It is Time to Heal
I'm sure of it. November 3rd will not solve any of our problems.
In fact, it will just make it worse. I mean, whatever the outcome, whoever
wins, there will be 1/2 the American public upset, angry and fearful.
Yeah, fearful.
Today I was talking to a close friend who just happens to be on the other
side of the fence… politically speaking. He said that he didn't put up
any political signs in front of his house for fear that the liberals would
attack him and his house.
"That's really funny," I said. "I felt the same fear about the
conservatives."
No matter how we got here, it is clear-- both sides fear the other. Where
does this fear of our neighbors come from? The Unknown. We don't know our
neighbors, we don't understand them. In this election, we have initiatives
designed by some neighbors to hurt other neighbors. How is this possible?

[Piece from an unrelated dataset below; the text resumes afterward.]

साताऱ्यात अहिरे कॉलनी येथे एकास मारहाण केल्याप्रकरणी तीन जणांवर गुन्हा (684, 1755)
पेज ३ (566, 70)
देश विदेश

Clearly, the initiative-making neighbors are fearful of the others and want
to get a jump on the attack they must feel is coming.
One of the political pamphlets I got in the mail stated that if we don't
ban gay marriage, homosexuality would be taught in our schools. Granted, I
couldn't quite connect those dots, but it shows to me that these neighbors
are scared. They are so scared of them that they want to hurt them. Fear,
anger, and hatred breeds more fear, anger and hatred.
But discussing the initiatives is not what I want to bother with now. I
want to discuss how to heal. For that's what time it is. It is time to
heal.
Politics is just our organized way of living together. The house rules, so
to speak. And while we all agree to flush the toilet when we are done, what
time we eat is up to us to decide. The problems before us are the most
difficult. If they weren't difficult, we would have solved them years ago.
But the only way we are going to work through them (call it marriage
counseling for the nation) is to get to know each other. This includes
their views, their ideology, their perspective.
Perhaps, continuing with my earlier example, neighbors scared of their gay
neighbors should have them over and get to know them. Perhaps, the gay
neighbors should go to church so that the members that fear them could see
what nice neighbors they are. I know, I know, few gays would feel welcome
in church, but I think you get the idea… in order to heal ourselves, we
have to get to know ourselves.
So you've picked your initiative, your ideology, your political slant, and
now it is time to get to know the neighbors on the other side of that
fence. We aren't that different. We all seem to have similar goals, but we
have different ideas on the route to get there. And let's face, none of us
know. We're all in the same fog. So let's hold hands and try to figure our
way out by talking. By understanding.
And a bit of tolerance is a great place to start.